Copy the lines of the items below word for word, starting at the line that contains "Task: Open the mustache styles keyword link" and ending at the line that contains "Action: coord(304,75)". Include both of those lines, and leave the pictures out of your answer.

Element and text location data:
------

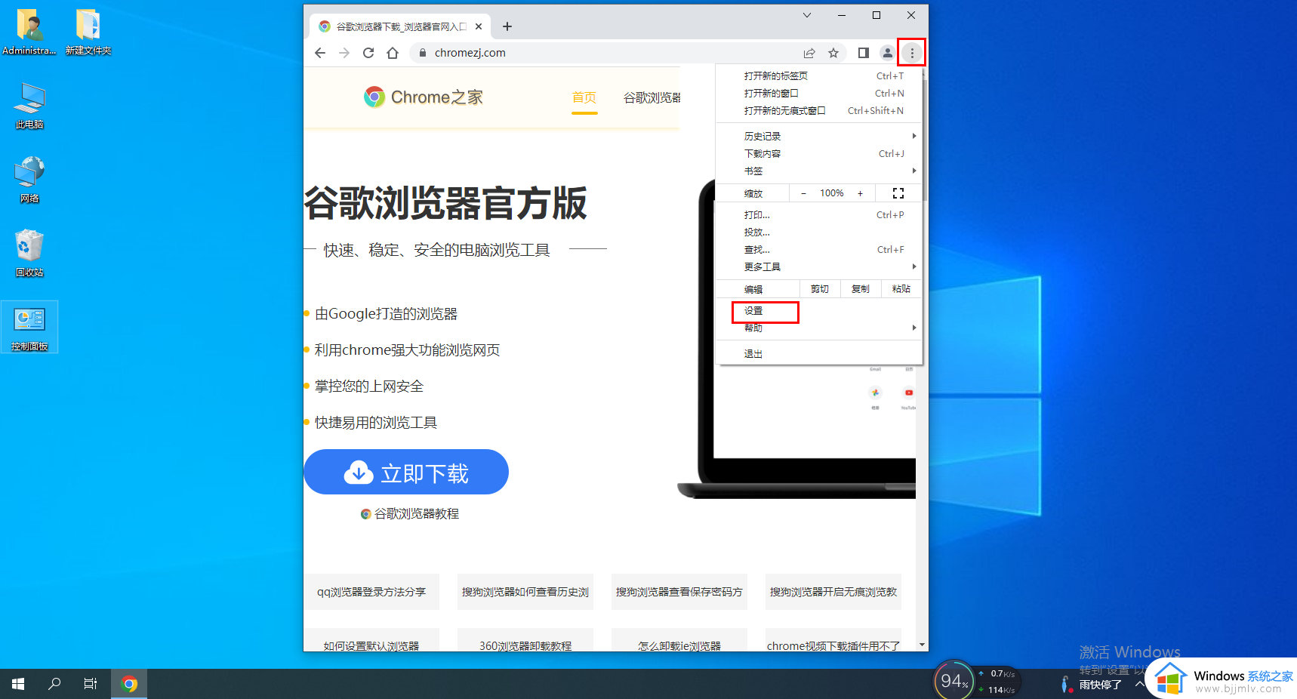This screenshot has width=1297, height=699.
Task: Click the three-dot Chrome menu icon
Action: tap(912, 53)
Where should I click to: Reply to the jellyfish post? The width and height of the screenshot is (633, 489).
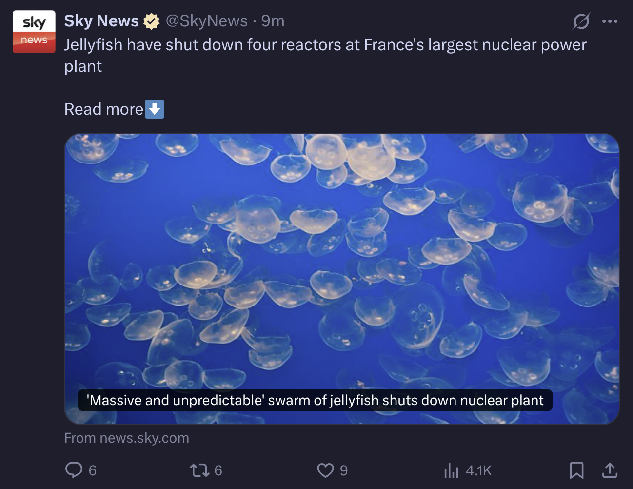tap(74, 470)
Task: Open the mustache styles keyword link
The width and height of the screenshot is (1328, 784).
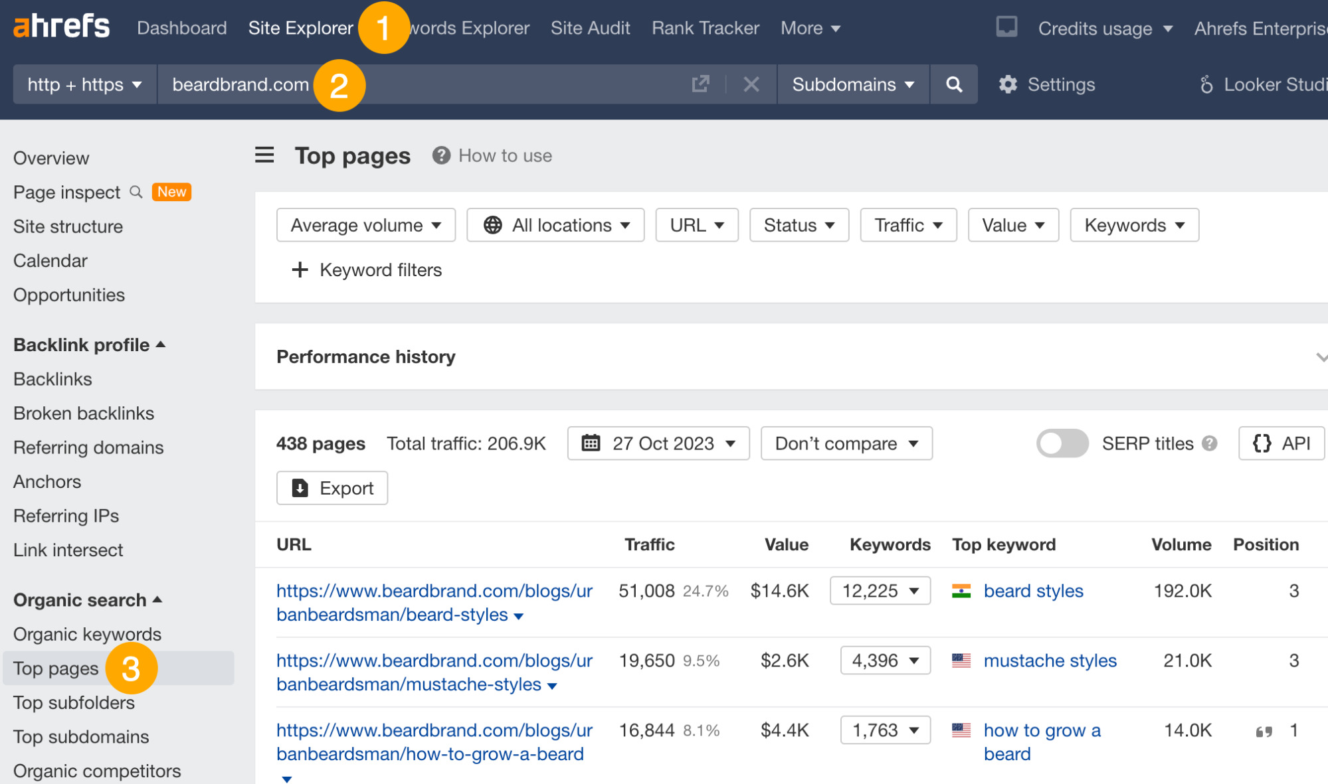Action: [x=1050, y=660]
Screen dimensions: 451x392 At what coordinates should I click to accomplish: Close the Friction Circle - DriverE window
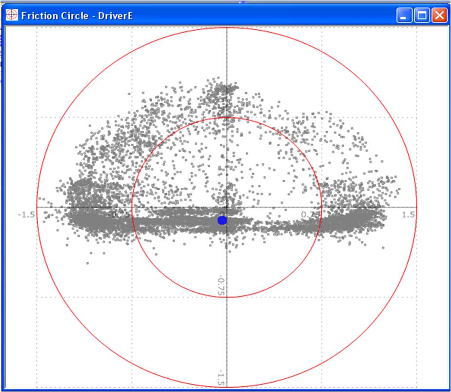click(439, 16)
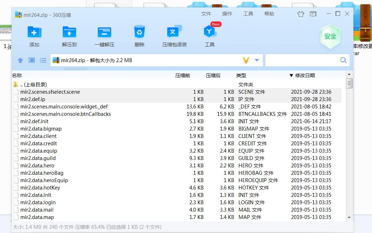Screen dimensions: 372x233
Task: Sort by 修改日期 column header
Action: coord(304,75)
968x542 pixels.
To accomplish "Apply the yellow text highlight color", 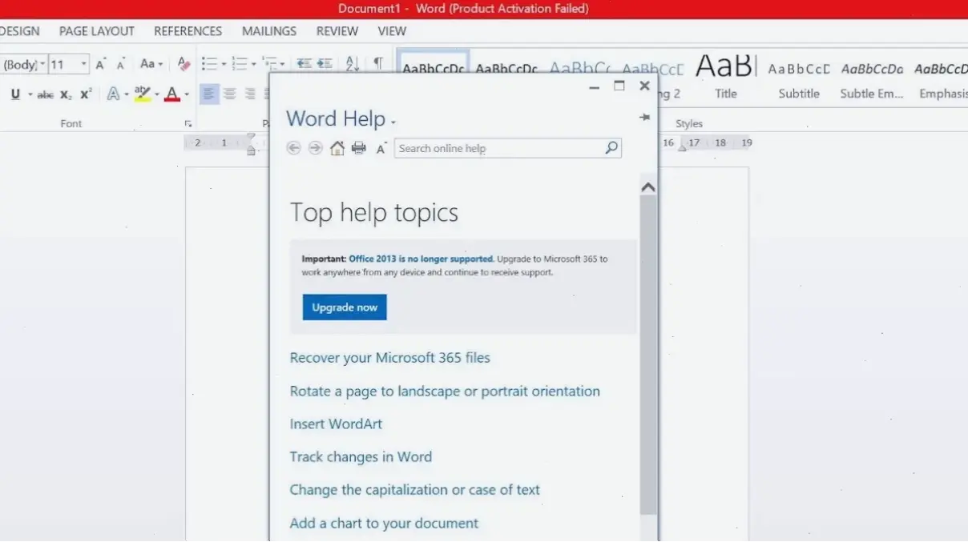I will click(143, 94).
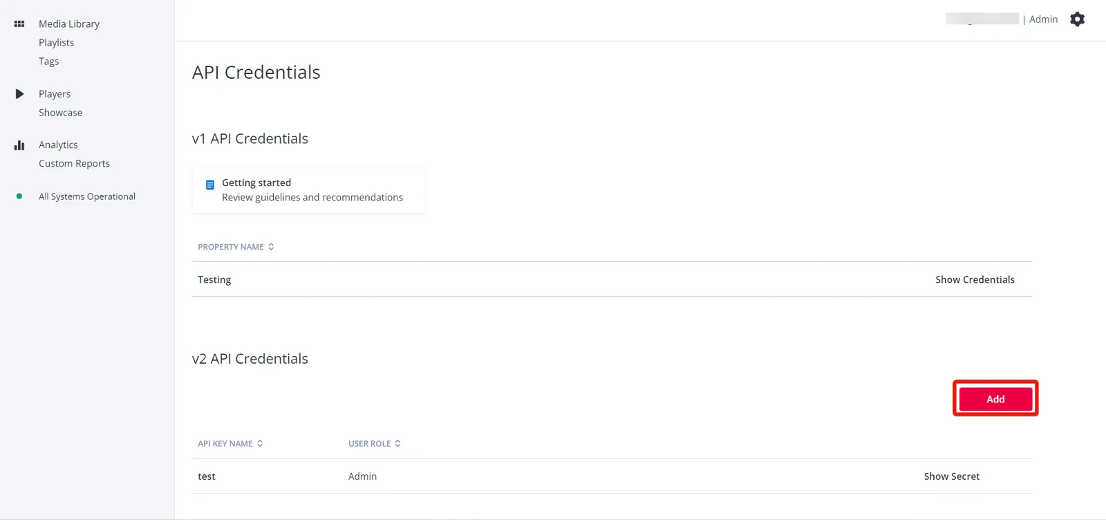Image resolution: width=1106 pixels, height=520 pixels.
Task: Click the Players play triangle icon
Action: 19,94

------

-- Result of this exercise --
Task: Open the mustache styles keyword link
The width and height of the screenshot is (1328, 784).
Action: [x=1050, y=660]
Screen dimensions: 451x392 At what coordinates should I click to accomplish: Close the Friction Circle - DriverE window
click(439, 16)
Screen dimensions: 372x233
Task: Sort by 修改日期 column header
Action: coord(304,75)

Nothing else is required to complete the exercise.